Semantic communication suffers from weak interpretability, unclear performance limits, and insufficient theoretical justification for joint source–channel coding under conventional separation-based modeling. To address this, we propose the Variational Source–Channel Coding (VSCC) framework—a novel end-to-end trainable architecture that tightly couples variational inference with dynamic channel modeling via deep neural networks. VSCC fundamentally departs from Shannon’s separation theorem by theoretically proving the necessity of joint encoding for semantic communication and endowing latent variables with explicit statistical interpretations (e.g., variance). Experimentally, VSCC achieves superior semantic interpretability over standard autoencoders and enhanced semantic fidelity over VAEs at equivalent PSNR. Structural similarity (SSIM) evaluations further confirm that its reconstructions exhibit higher human readability.

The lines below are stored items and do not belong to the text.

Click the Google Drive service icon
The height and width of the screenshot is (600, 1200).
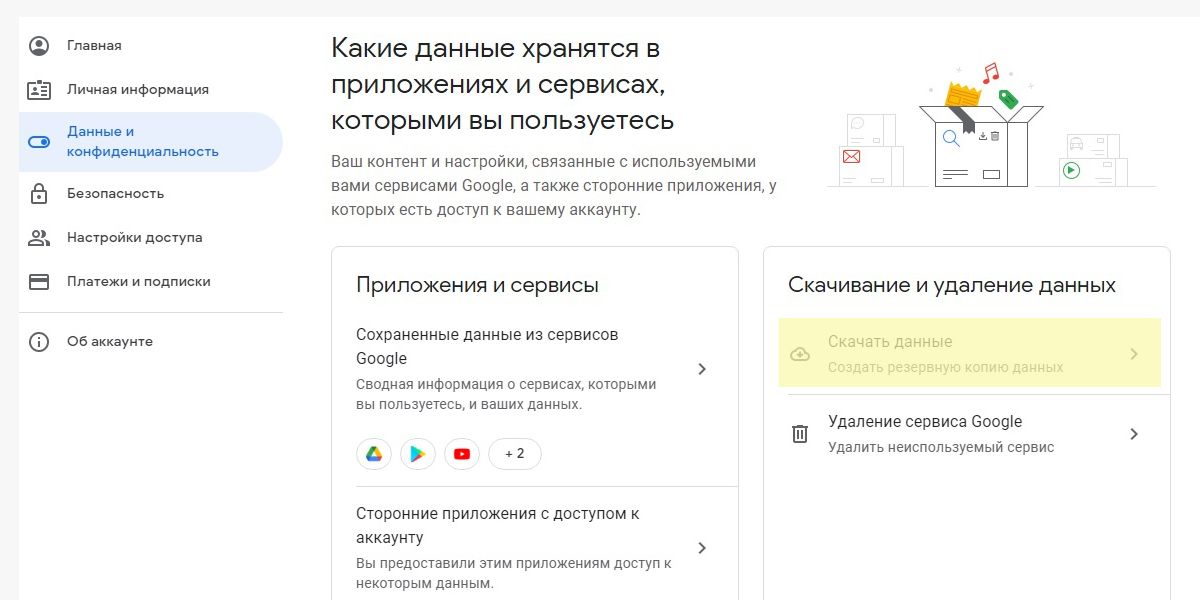click(374, 454)
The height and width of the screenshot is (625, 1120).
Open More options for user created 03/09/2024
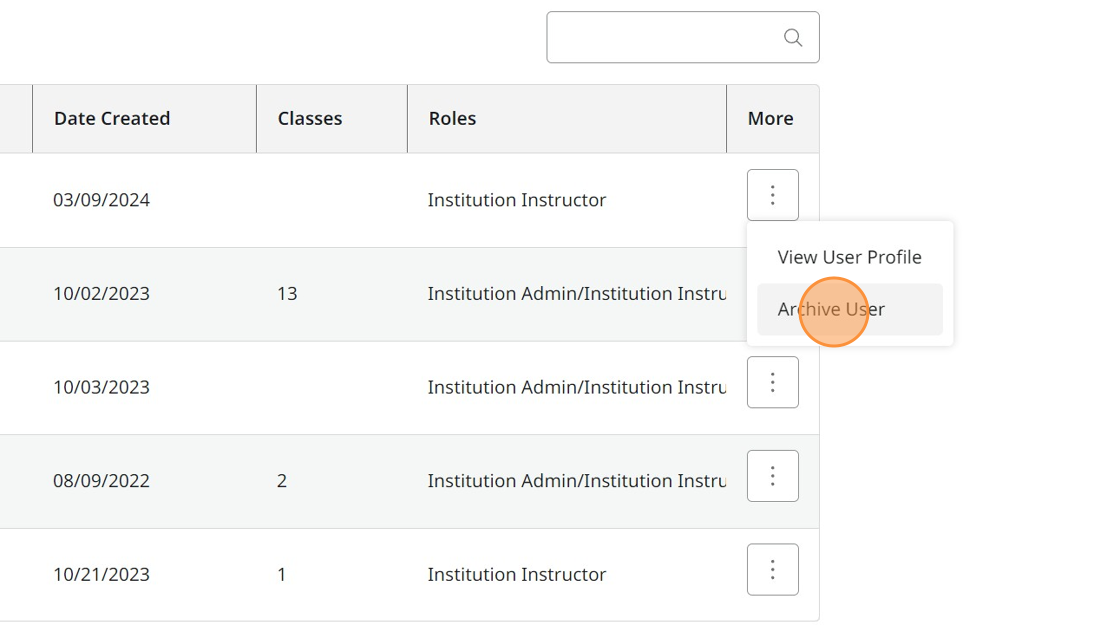point(772,195)
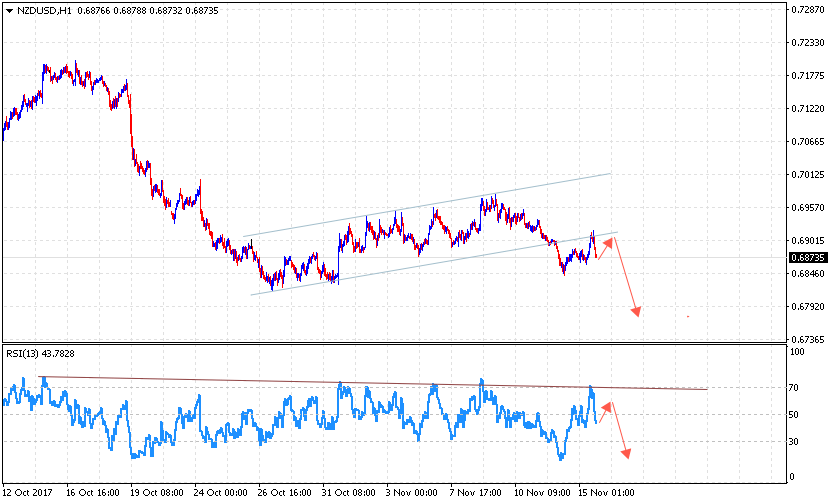Click the small red dot right of price arrow

pyautogui.click(x=688, y=317)
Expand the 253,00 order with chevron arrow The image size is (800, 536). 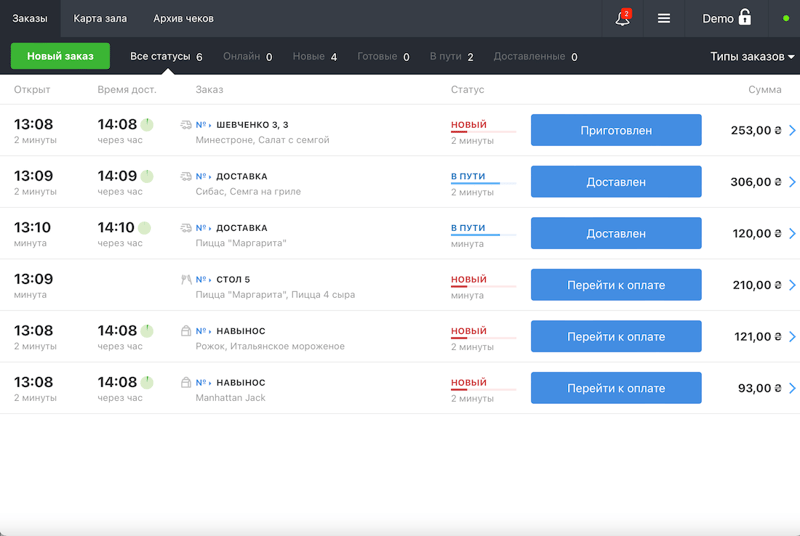point(792,130)
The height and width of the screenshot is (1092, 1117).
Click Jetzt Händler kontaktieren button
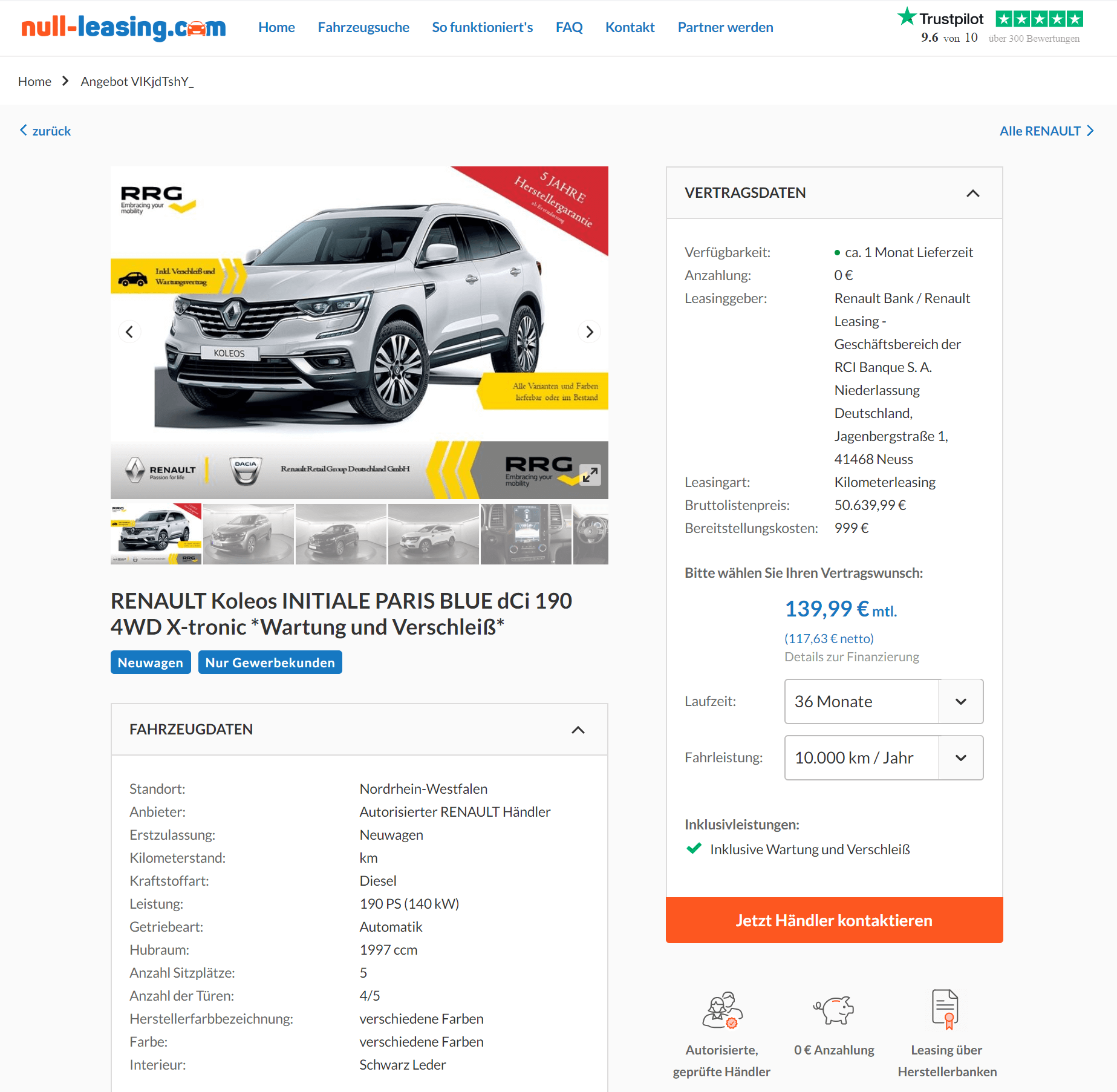point(834,920)
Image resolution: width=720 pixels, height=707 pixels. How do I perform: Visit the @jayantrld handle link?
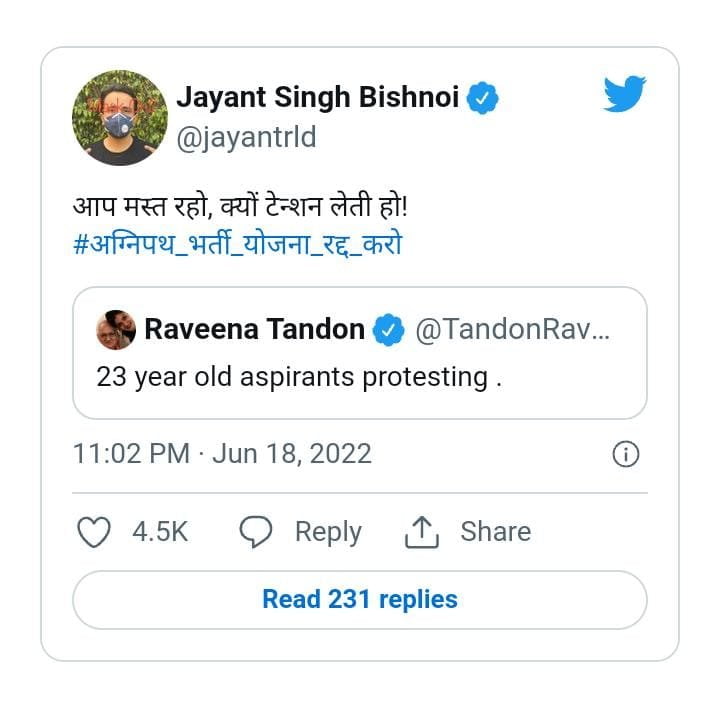(x=246, y=137)
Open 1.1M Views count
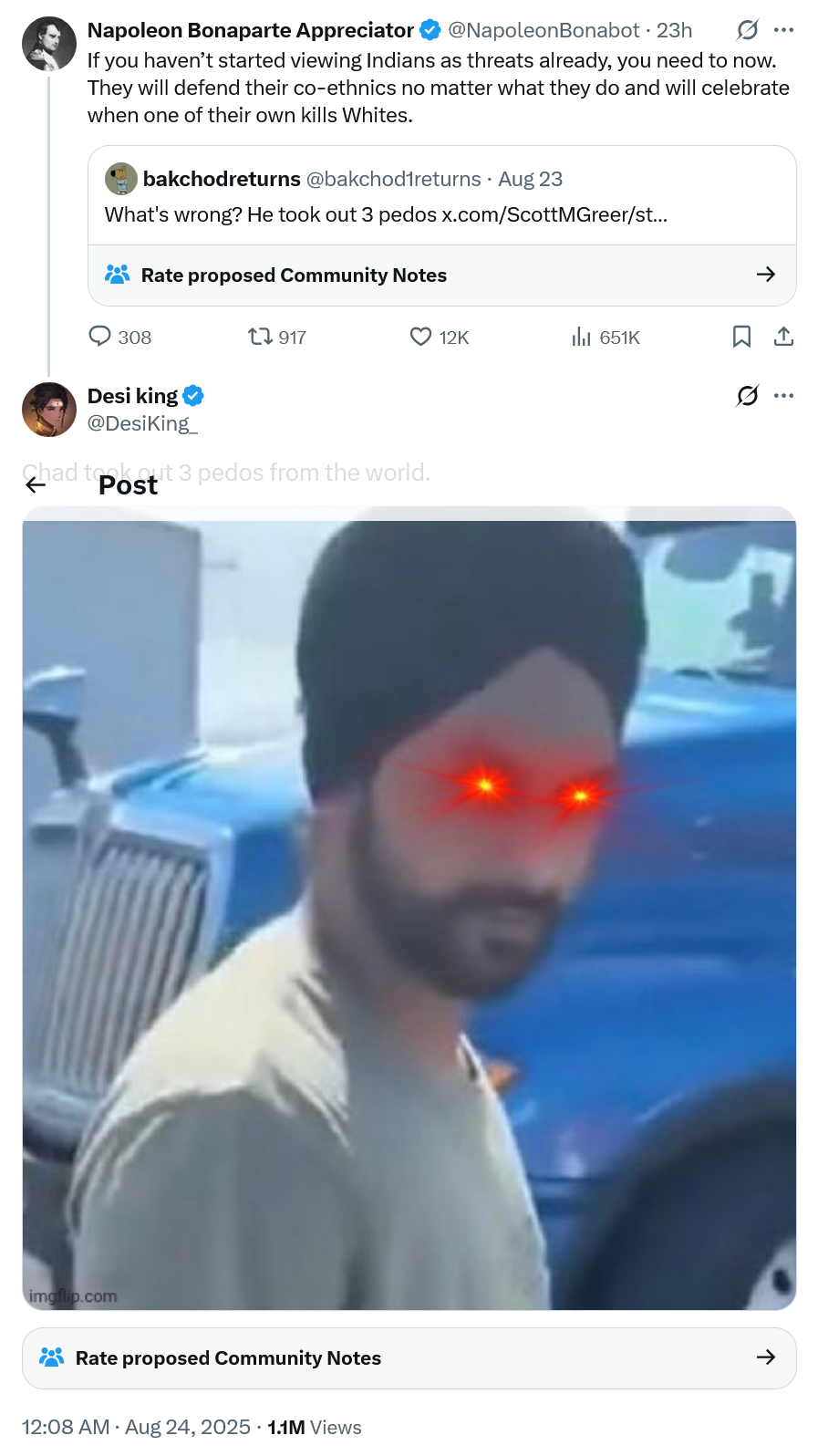 coord(315,1427)
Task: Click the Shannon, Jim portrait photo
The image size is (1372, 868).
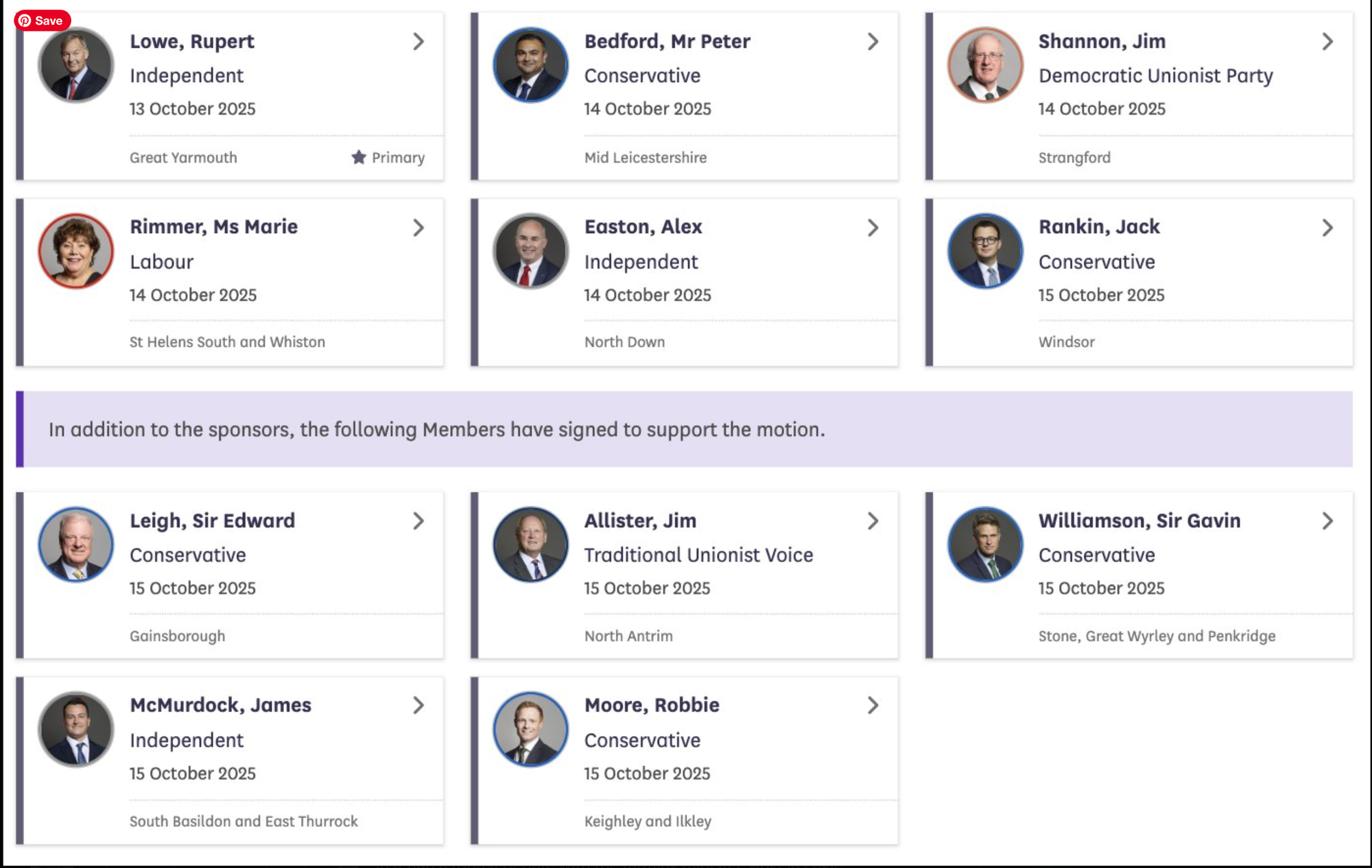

Semantic communication technology emerges as a pivotal bridge connecting AI with classical communication. The current semantic communication systems are generally modeled as an Auto-Encoder (AE). AE lacks a deep integration of AI principles with communication strategies due to its inability to effectively capture channel dynamics. This gap makes it difficult to justify the need for joint source-channel coding (JSCC) and to explain why performance improves. This paper begins by exploring lossless and lossy communication, highlighting that the inclusion of data distortion distinguishes semantic communication from classical communication. It breaks the conditions for the separation theorem to hold and explains why the amount of data transferred by semantic communication is less. Therefore, employing JSCC becomes imperative for achieving optimal semantic communication. Moreover, a Variational Source-Channel Coding (VSCC) method is proposed for constructing semantic communication systems based on data distortion theory, integrating variational inference and channel characteristics. Using a deep learning network, we develop a semantic communication system employing the VSCC method and demonstrate its capability for semantic transmission. We also establish semantic communication systems of equivalent complexity employing the AE method and the VAE method. Experimental results reveal that the VSCC model offers superior interpretability compared to AE model, as it clearly captures the semantic features of the transmitted data, represented as the variance of latent variables in our experiments. In addition, VSCC model exhibits superior semantic transmission capabilities compared to VAE model. At the same level of data distortion evaluated by PSNR, VSCC model exhibits stronger human interpretability, which can be partially assessed by SSIM.